PASSAGE TO READ:
__________

Archive for April, 2007
There’s recently been a bit of a fuss about some proposed changes to wine labeling in this country. That discussion at the very least raises the issue that most consumers have no idea what is both commonly, and also occasionally, done to their wine during winemaking, and what ends up in the bottle.
Careful. Don’t freak out. This is not an alarmist rant, nor should you turn it into one. Many of these things have been done to wine for centuries. It’s good for you to know however, what is allowed.
According to a report by the International Organisation of Vine and Wine, the following additives, treatments and processes are currently allowed in the United States and my understanding of what each is used for:
ALLOWED DURING FERMENTATION AND IN FINISHED/AGING WINE:
- Malic acid — added to boost acidity of wine.
- Tartaric acid — added to boost acidity of wine.
- Silicon dioxide — used to filter and fine wine.
- Edible gelatin — used to clarify and fine wine (remove sediments).
- Gum arabic — used to clarify wine (remove sediments). Up to .24 grams per liter can be used for treatment.
- Aluminum silicates (bentonite or kaolin) — used to clarify/fine wine.
- Miscellaneous filtration substances (diatomaceous earth, cellulose, etc.) — used to filter wine.
- Polyvinyl-polypyr-rolidone — used to modify color of wine, reduce tannins. Up to 7.19 grams per liter allowed for treatment.
- Activated charcoal — used to filter wine and improve color. Up to 3 grams per liter allowed for treatment.
- Water / H20 — used to reduce alcohol levels, reduce acidity. Up to 35% of total volume. Not allowed in California.
- Concentrated grape must — used to improve body, flavor, color.
- Saccharose — used to increase sugar levels of wine. Not allowed in California.
- Distilled alcohol — used to fortify alcohol levels in wine.
- Oxygen — used to improve texture, tannin development.
- Cellulase — enzyme that assists in the hydrolization of cellulose, a key process in fermentation.
- Protease — enzyme that kills some bacterial agents and makes wine less heat-sensitive and less likely to throw sediment.
- Betaglucanase — enzyme used to reduce sediments.
- Pectolytics - — enzymes that assist in the hydrolization / breakdown of pectin into pectic acid and methanol during fermentation which tends to clarify the wine.
- Yeast — required agent of the fermentation process, converts sugar from grapes into alcohol and lots of tasty flavors.
- Yeast cell walls — bits of yeast cells that absorb anthocyanins (bitter tasting compounds) during red wine production and make the wine smoother.
- Lysosome — I have no idea what this is used for.

__________

ENTRIES SUPPLIED:
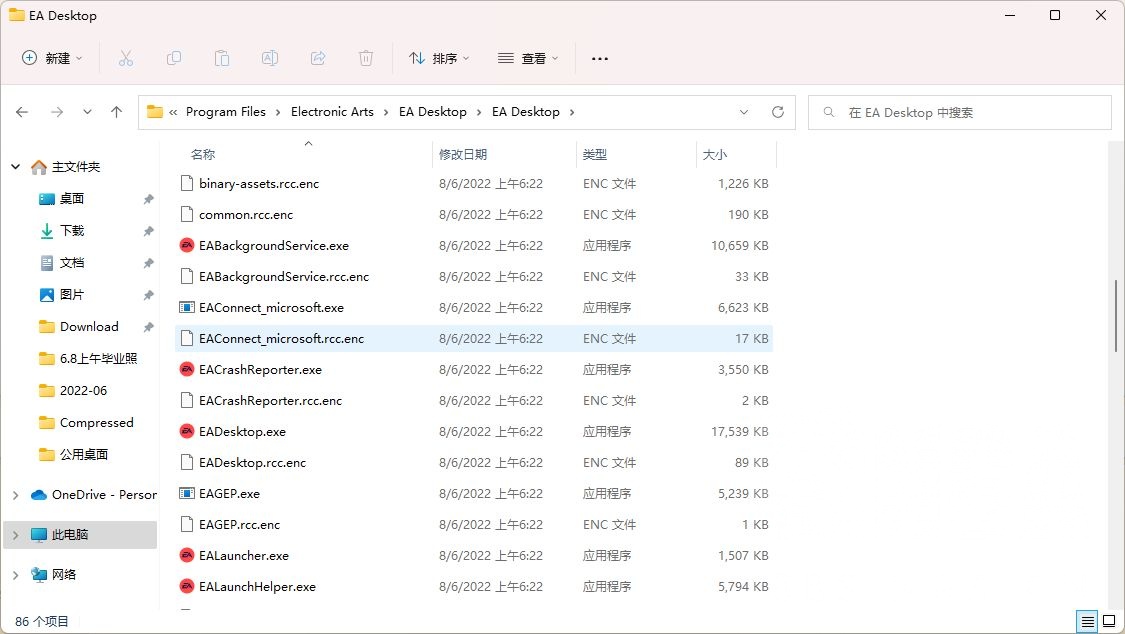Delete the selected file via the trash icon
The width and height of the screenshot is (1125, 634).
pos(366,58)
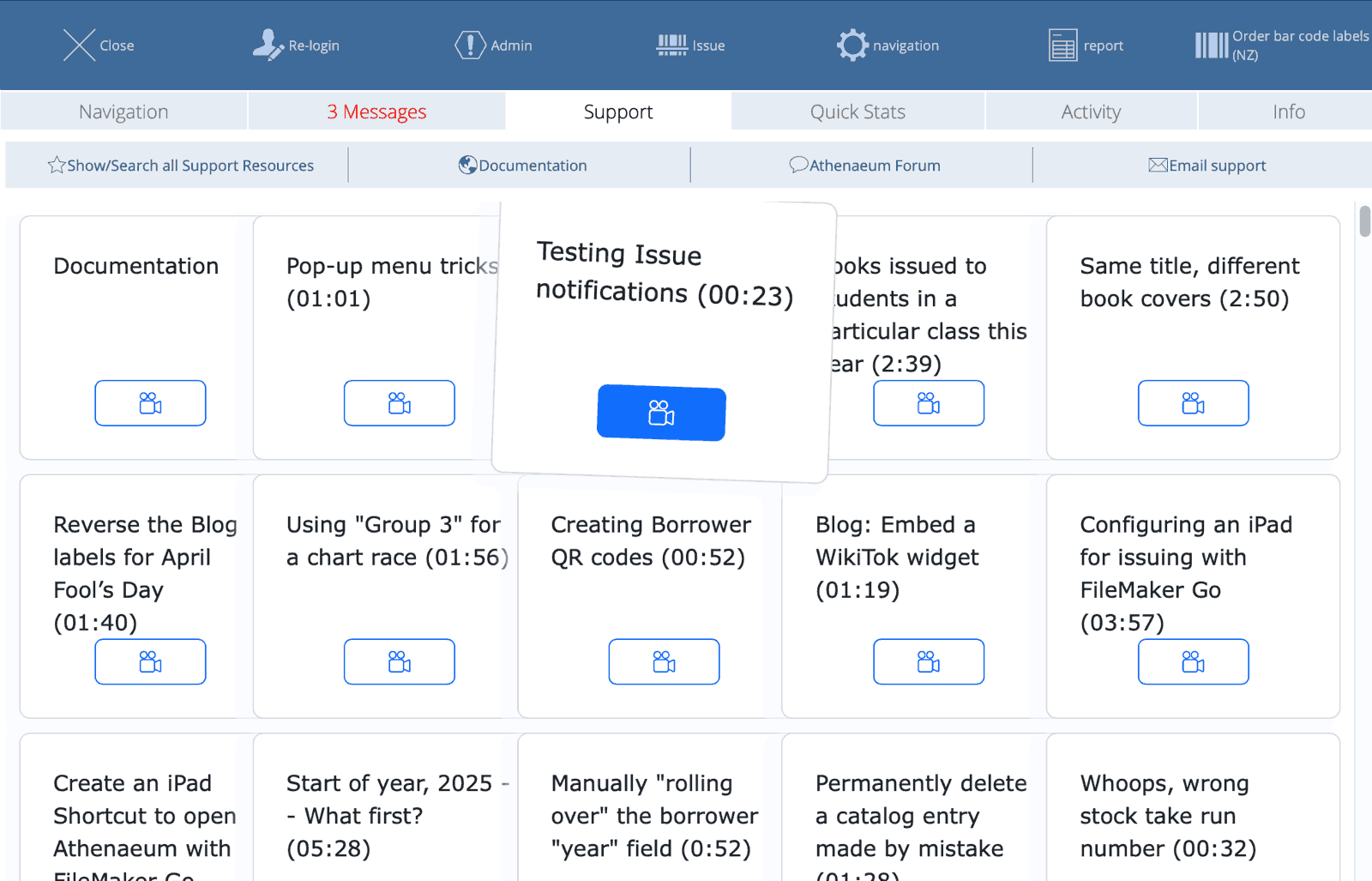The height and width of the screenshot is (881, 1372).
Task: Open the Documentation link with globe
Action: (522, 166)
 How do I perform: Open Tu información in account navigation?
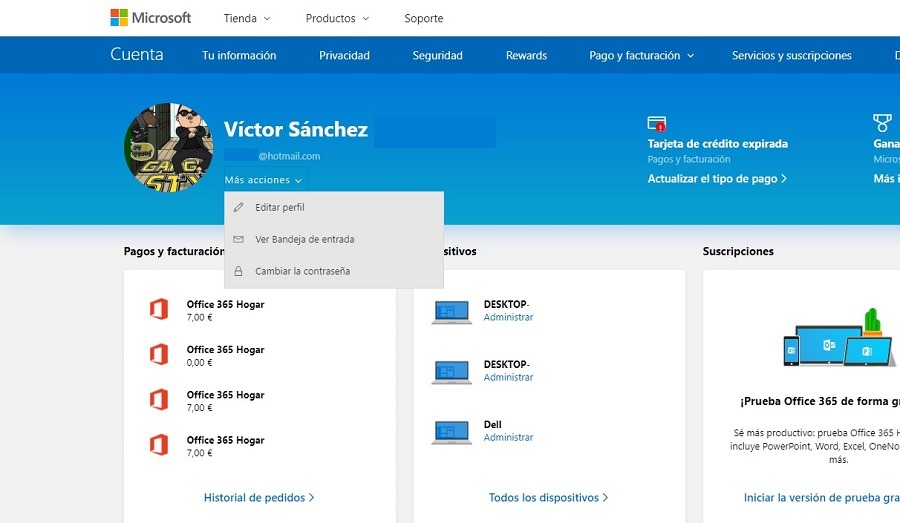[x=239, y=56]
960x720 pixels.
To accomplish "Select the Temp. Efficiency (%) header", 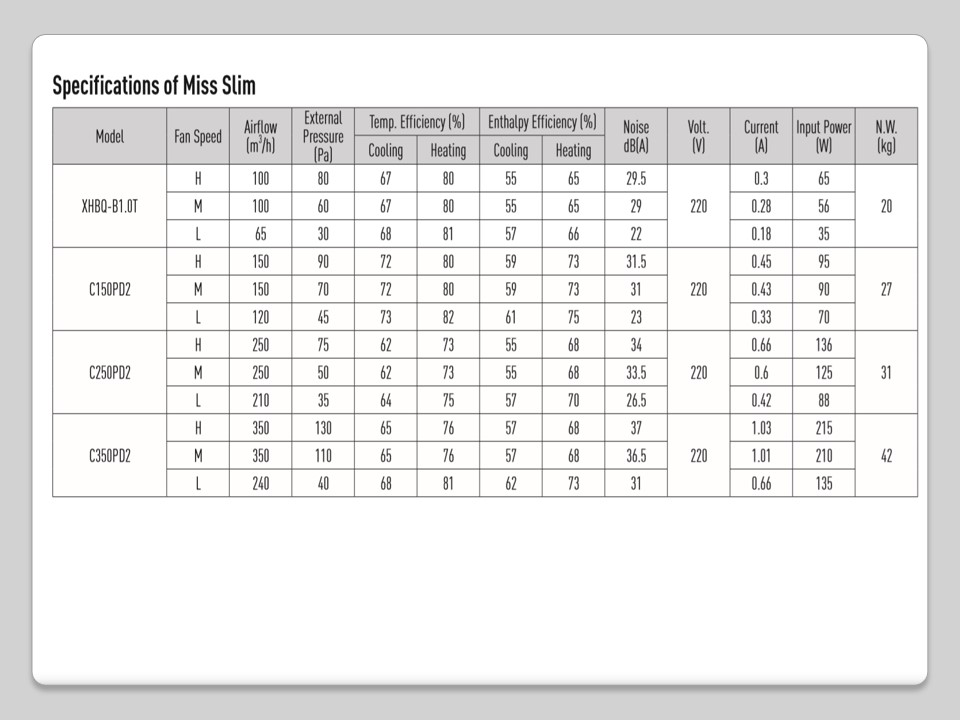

__________

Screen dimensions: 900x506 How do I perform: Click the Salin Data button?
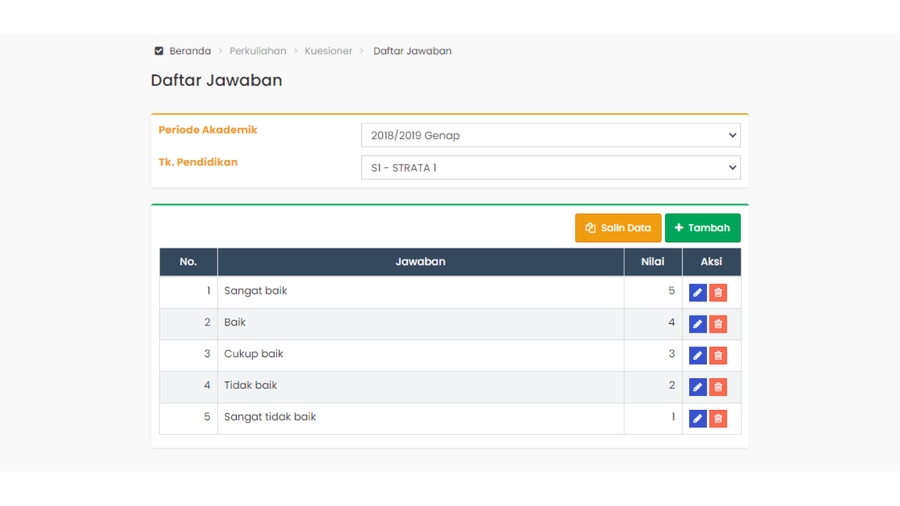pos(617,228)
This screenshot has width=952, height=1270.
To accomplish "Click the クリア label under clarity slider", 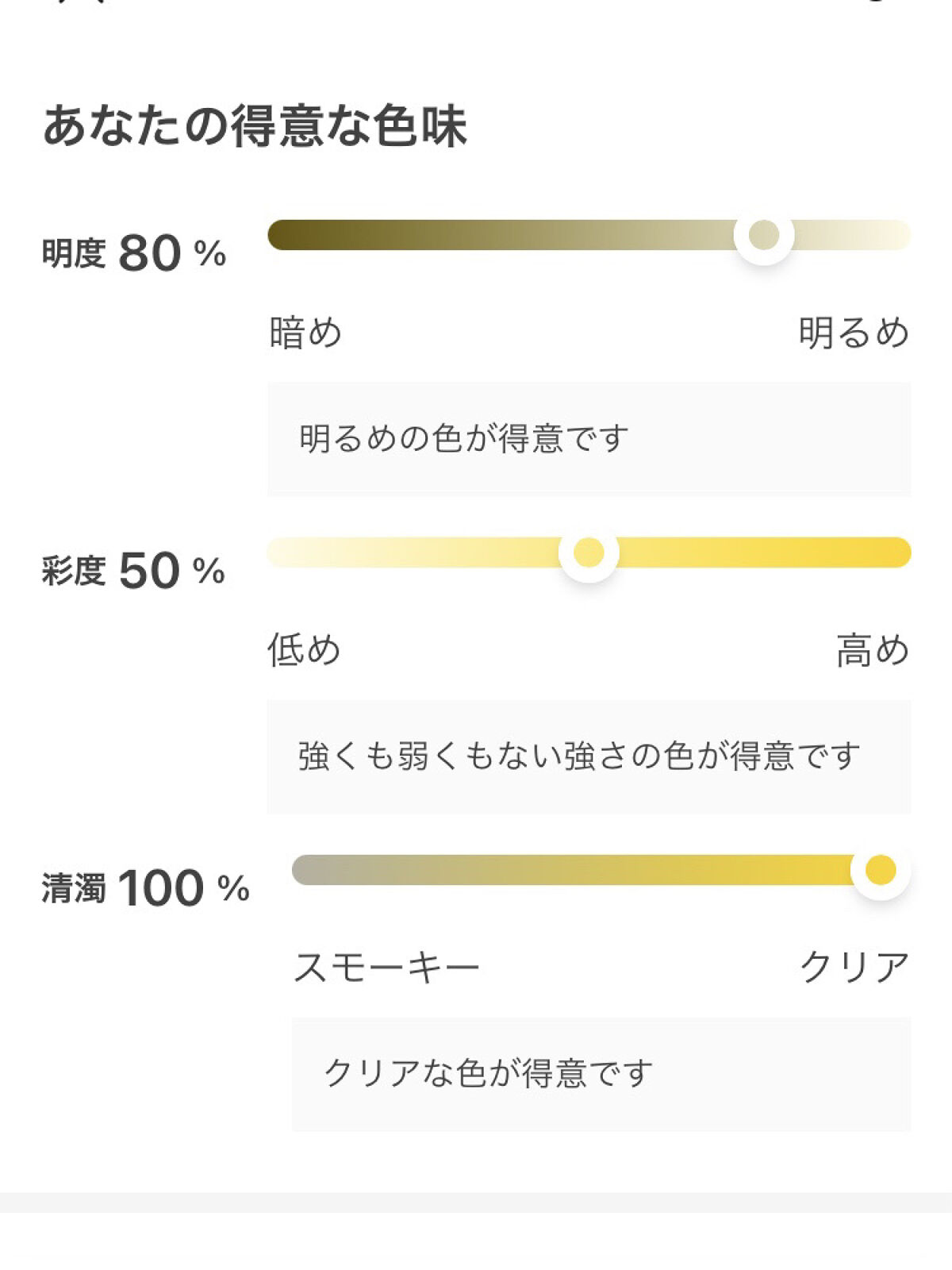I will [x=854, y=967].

__________

PROBLEMS AND TASKS:
1. Write out the wine additives text from "Careful. Don’t freak" to "what is allowed.".
2. According to the wine additives text, how much activated charcoal is allowed for treatment?
Rely only on the wine additives text for what comes next.

PROBLEM SOLUTIONS:
1.
Careful. Don’t freak out. This is not an alarmist rant, nor should you turn it into one. Many of these things have been done to wine for centuries. It’s good for you to know however, what is allowed.

2. Up to 3 grams per liter.